U.S. consumers kept spending in July, even as their incomes were flagging.

“Personal income stayed flat in July, but expenditures rose by 1.0%, which BMO Nesbitt Burns notes is the quickest advance since October 2001. “While there are concerns about incomes, U.S. consumers spending habits continue to respond to financial incentives,” it says. “The automakers re-introduction of zero-interest rate incentive programs again drew great interest, helping to spur durables spending upward by 3.9%, on top of a 1.9% advance in June. Given the burst of consumer activity, and the anemic growth of disposable income, it comes as little surprise that the savings rate fell sharply in July, to 3.4% from 4.2% in June.”

BMO notes that personal income has advanced by 3.0% from year-ago levels, but that this is quite low historically, and well below the 5% annual growth in spending. “In fact, the growth of consumer spending has consistently outpaced the expansion of personal income since April 2001. While this was a key factor helping to maintain economic growth during the downturn, the trend is not sustainable.”

RBC Financial Group economists say that the data is worrisome even though it means people are out spending in the economy. “Confidence has been fragile of late and weak income growth will make consumers think twice about spending in August and into Q3, especially given the volatility in stock markets. Weak income growth leaves the consumer sector on weak footing for the second half at a time when they alone are supporting the U.S. economy.”

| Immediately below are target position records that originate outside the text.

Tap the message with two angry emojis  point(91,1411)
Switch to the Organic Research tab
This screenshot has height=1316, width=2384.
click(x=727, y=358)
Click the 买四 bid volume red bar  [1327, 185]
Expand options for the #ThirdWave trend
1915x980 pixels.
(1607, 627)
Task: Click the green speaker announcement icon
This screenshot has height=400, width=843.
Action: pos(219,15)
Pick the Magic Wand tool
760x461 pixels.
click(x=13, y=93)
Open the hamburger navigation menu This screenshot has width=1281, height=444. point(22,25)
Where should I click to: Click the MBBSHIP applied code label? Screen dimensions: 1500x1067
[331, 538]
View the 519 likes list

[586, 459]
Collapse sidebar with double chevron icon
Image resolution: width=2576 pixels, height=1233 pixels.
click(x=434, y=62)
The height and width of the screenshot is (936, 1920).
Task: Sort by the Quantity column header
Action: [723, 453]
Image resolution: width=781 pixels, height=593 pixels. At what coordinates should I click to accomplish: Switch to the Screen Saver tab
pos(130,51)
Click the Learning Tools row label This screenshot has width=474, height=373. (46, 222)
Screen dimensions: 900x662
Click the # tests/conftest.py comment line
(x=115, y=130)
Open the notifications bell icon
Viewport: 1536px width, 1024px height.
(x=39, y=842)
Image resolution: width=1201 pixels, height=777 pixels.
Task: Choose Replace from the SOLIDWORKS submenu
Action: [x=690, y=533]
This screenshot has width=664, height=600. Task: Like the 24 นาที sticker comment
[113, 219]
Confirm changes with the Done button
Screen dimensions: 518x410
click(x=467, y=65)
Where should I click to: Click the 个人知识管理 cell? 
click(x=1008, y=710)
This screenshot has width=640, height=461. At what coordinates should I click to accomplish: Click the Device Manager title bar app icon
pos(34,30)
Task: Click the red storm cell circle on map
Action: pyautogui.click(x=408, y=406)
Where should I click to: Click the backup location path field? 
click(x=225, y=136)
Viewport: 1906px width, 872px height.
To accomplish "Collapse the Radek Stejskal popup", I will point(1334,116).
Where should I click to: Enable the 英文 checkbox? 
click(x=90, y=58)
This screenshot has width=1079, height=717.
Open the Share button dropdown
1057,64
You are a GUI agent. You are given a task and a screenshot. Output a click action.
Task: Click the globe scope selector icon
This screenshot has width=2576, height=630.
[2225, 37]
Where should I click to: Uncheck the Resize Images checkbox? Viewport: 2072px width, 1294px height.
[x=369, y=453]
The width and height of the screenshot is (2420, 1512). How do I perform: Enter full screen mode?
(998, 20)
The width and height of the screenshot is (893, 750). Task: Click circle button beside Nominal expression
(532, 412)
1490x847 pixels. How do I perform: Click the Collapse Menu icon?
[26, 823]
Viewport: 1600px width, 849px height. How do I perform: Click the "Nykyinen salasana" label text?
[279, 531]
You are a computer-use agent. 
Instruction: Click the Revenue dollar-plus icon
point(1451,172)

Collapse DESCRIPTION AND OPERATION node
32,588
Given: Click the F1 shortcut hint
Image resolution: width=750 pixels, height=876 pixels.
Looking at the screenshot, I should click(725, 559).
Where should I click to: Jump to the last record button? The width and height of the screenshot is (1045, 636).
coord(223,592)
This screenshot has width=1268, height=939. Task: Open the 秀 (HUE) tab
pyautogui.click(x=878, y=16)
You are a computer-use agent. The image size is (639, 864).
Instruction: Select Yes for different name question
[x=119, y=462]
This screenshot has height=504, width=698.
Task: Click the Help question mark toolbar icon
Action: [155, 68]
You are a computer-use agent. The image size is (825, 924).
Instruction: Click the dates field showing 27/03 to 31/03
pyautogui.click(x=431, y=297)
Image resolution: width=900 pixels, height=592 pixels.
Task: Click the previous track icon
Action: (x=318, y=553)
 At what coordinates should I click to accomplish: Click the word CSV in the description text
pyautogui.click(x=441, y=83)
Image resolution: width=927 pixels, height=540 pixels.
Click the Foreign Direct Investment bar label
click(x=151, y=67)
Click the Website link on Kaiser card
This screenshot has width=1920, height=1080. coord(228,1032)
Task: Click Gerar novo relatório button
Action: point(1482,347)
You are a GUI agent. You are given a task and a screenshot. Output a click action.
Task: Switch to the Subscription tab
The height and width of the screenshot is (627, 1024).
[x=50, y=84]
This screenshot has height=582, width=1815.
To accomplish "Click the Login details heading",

Although, RBC notes that, “One consolation is that this level of spending may help firms decide to begin hiring and investing again, that way kicking off a virtuous cycle of growth going into the second half of 2002. Keep your fingers crossed.”

Also out in the U.S. today, RBC notes that the final reading of U.S. consumer sentiment for August was revised down to 87.6 from the preliminary reading two weeks ago of 87.9. And, the Purchasing Manager’s Index for the Chicago area, a good gauge of the health of industrial activity in that large region, rose to 54.9 in August from 51.5 in July.

“U.S. consumers continued to do their part to spur economic growth in July,” offers BMO. “However, spending at such a pace cannot be sustained, given the sluggish growth in personal incomes.”